§ Required work: Could you repeat the entries below exactly, but only from the line with "Click the lowest" through the line with "You are a computer-use agent.", and without any picture?

::::::::::

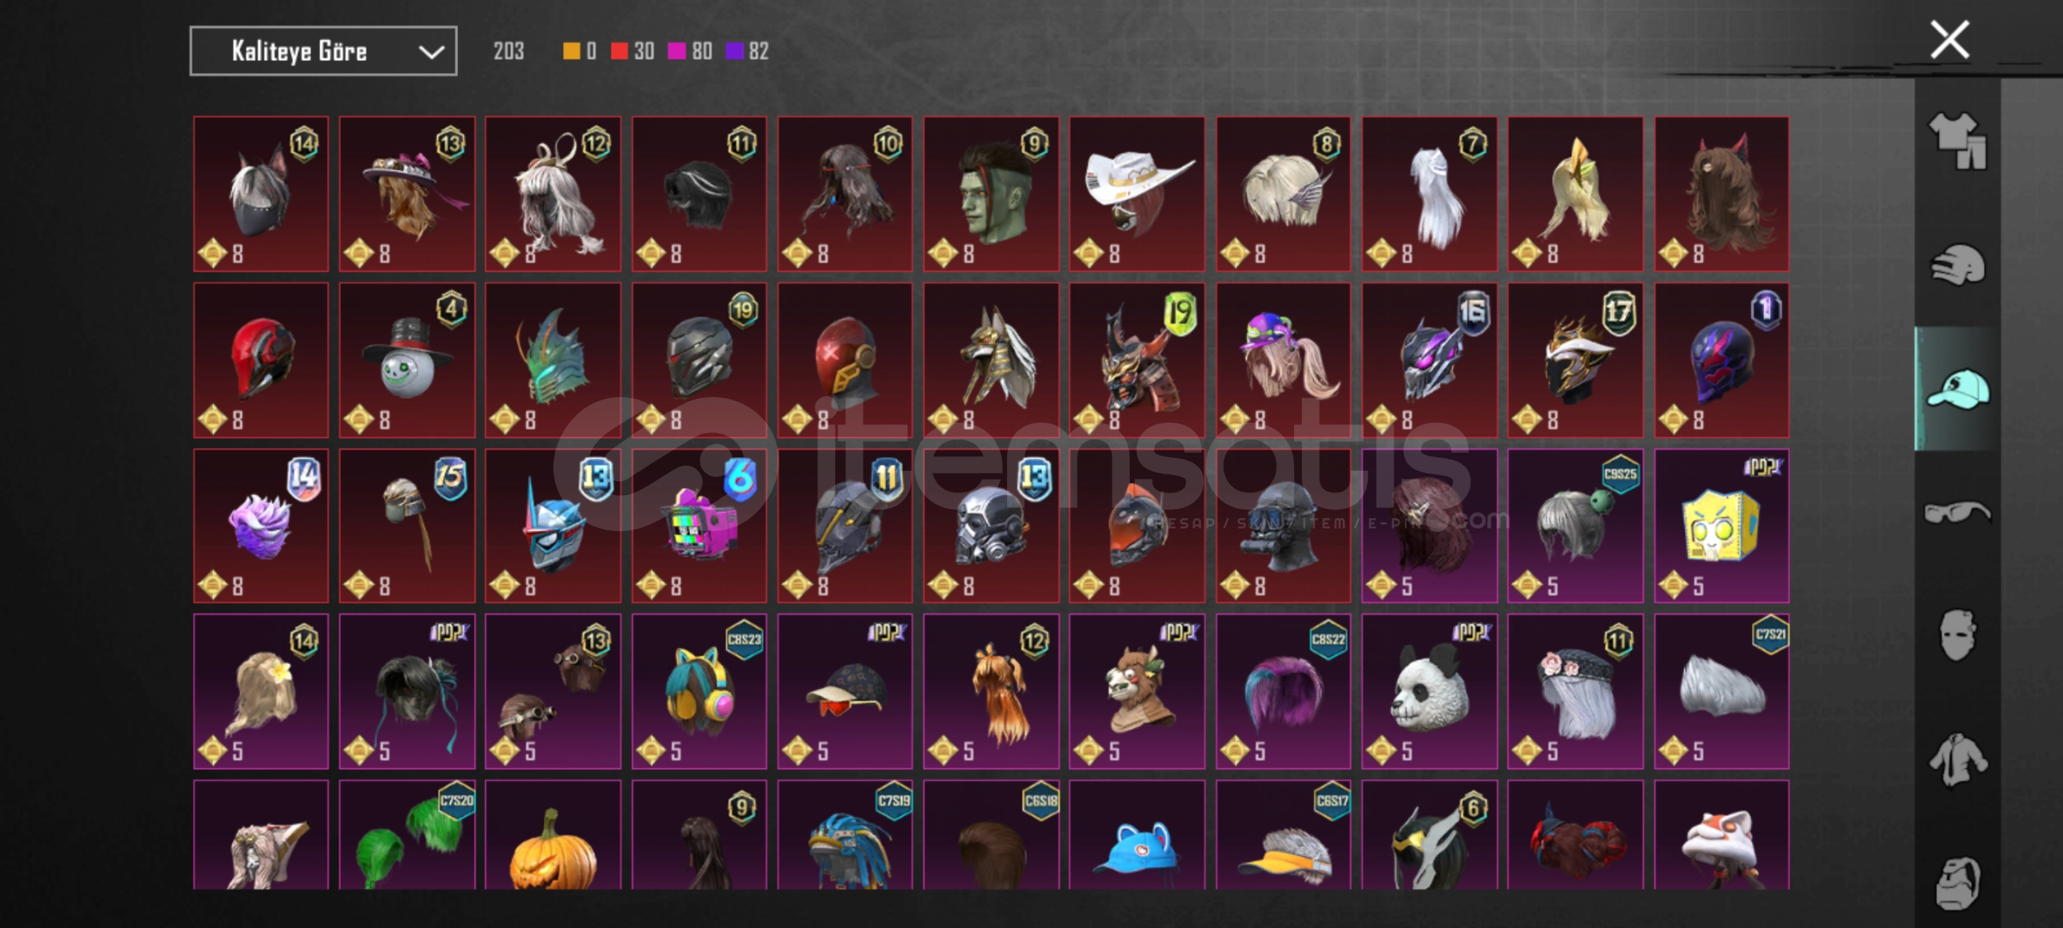The height and width of the screenshot is (928, 2063).
Task: Open the outfits category icon in the sidebar
Action: [1957, 141]

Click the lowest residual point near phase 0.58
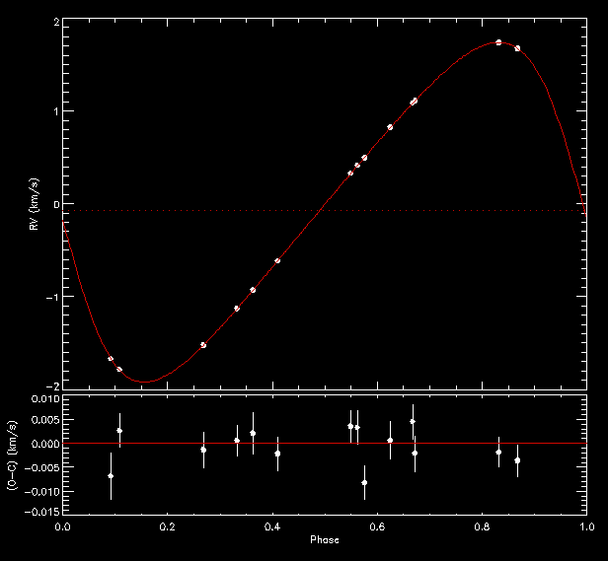364,482
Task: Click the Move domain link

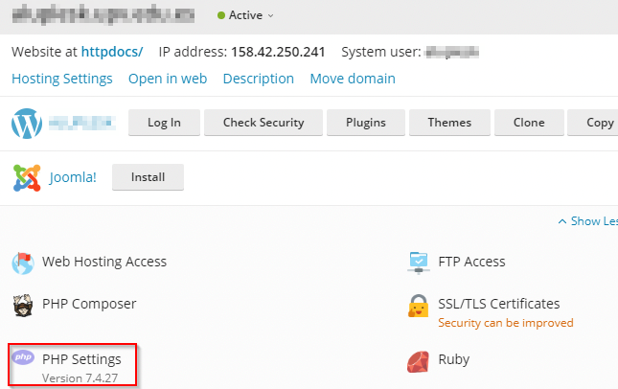Action: click(x=353, y=79)
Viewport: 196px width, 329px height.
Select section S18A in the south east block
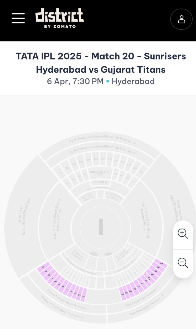(x=149, y=278)
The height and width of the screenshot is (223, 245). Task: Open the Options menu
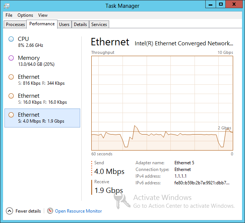(x=25, y=15)
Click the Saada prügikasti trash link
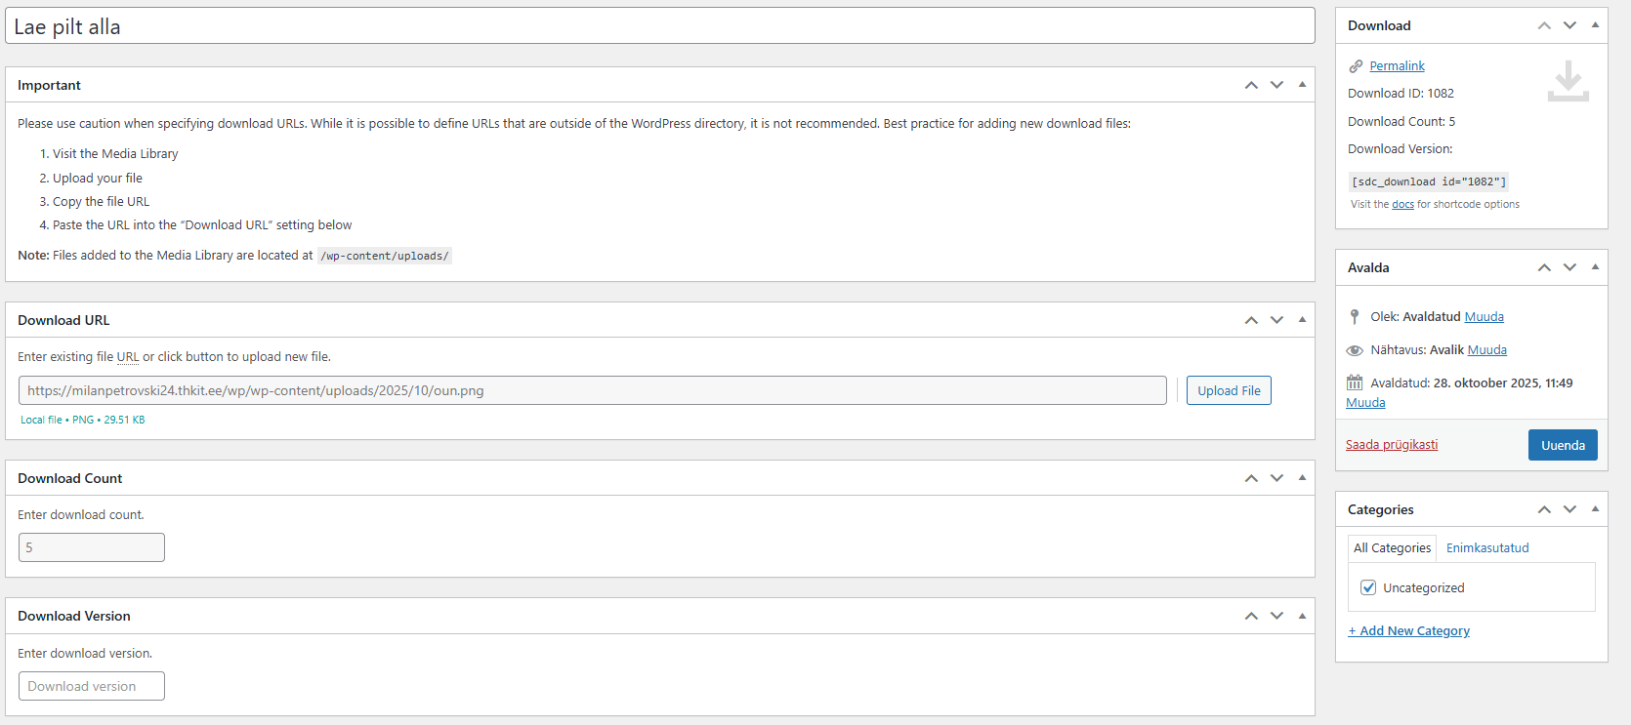Viewport: 1631px width, 725px height. 1392,445
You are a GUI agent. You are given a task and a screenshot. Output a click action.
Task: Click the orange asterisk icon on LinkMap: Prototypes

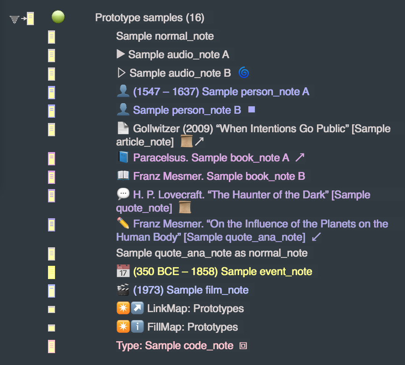pos(123,308)
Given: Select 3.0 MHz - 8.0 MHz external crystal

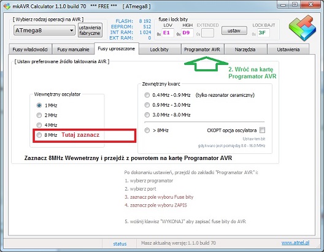Looking at the screenshot, I should [147, 115].
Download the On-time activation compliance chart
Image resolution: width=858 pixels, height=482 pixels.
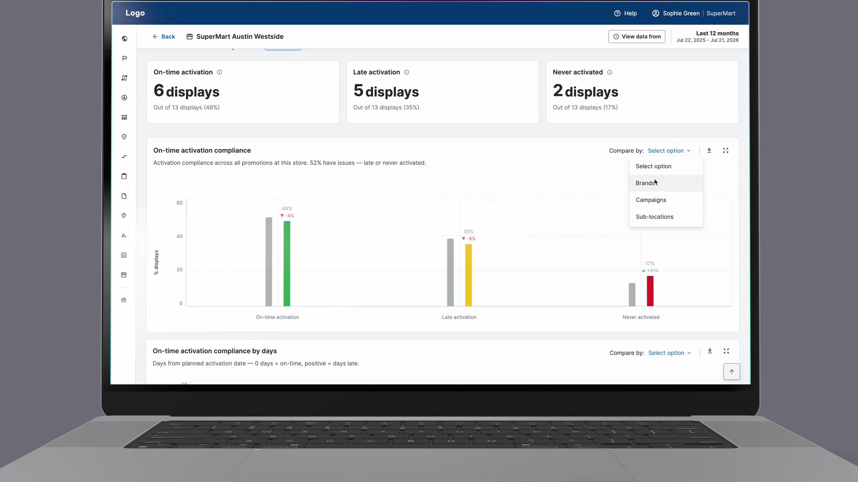coord(709,150)
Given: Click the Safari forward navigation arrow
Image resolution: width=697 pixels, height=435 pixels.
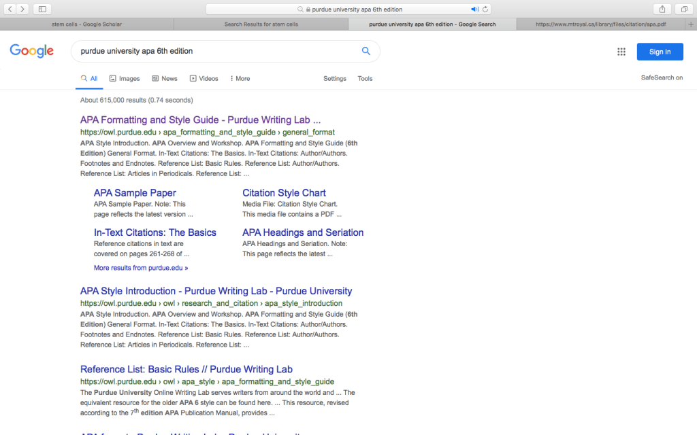Looking at the screenshot, I should click(22, 9).
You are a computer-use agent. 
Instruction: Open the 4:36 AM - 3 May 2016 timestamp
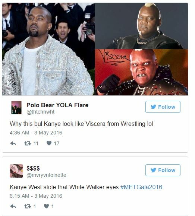click(x=36, y=133)
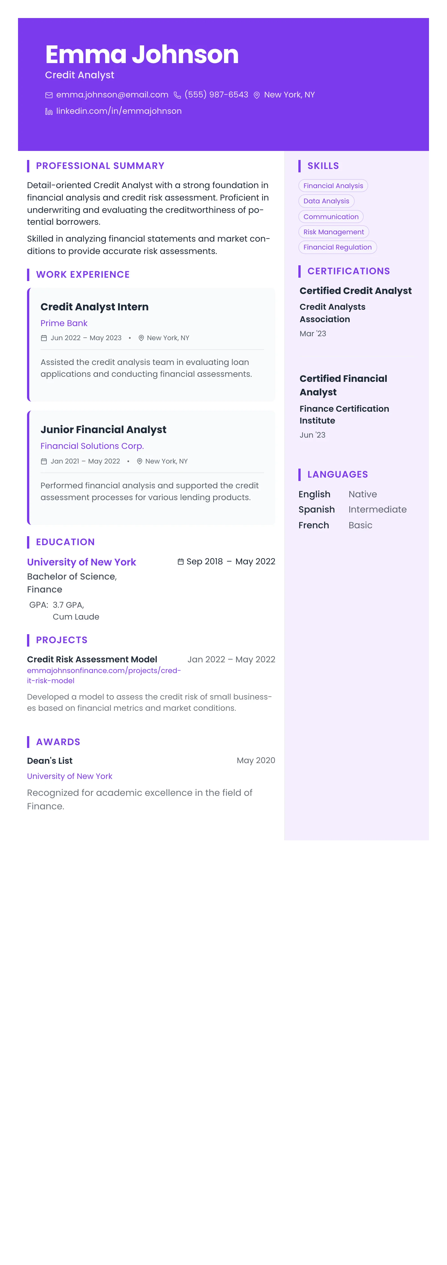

::::::::::

§ Answer to this exercise:
Click the lowest residual point near phase 0.58
364,482
Task: Click the Move domain link

Action: click(x=353, y=79)
Viewport: 196px width, 329px height.
Select section S18A in the south east block
(x=149, y=278)
The height and width of the screenshot is (223, 245). Task: Open the Options menu
(x=25, y=15)
Click the Saada prügikasti trash link
Viewport: 1631px width, 725px height. 1392,445
You are a GUI agent. You are given a task and a screenshot. Output a click action.
Task: Click the orange asterisk icon on LinkMap: Prototypes

pos(123,308)
Given: Select 3.0 MHz - 8.0 MHz external crystal

Looking at the screenshot, I should [147, 115].
Download the On-time activation compliance chart
Image resolution: width=858 pixels, height=482 pixels.
coord(709,150)
Given: Click the Safari forward navigation arrow
Image resolution: width=697 pixels, height=435 pixels.
Looking at the screenshot, I should click(22, 9).
You are a computer-use agent. 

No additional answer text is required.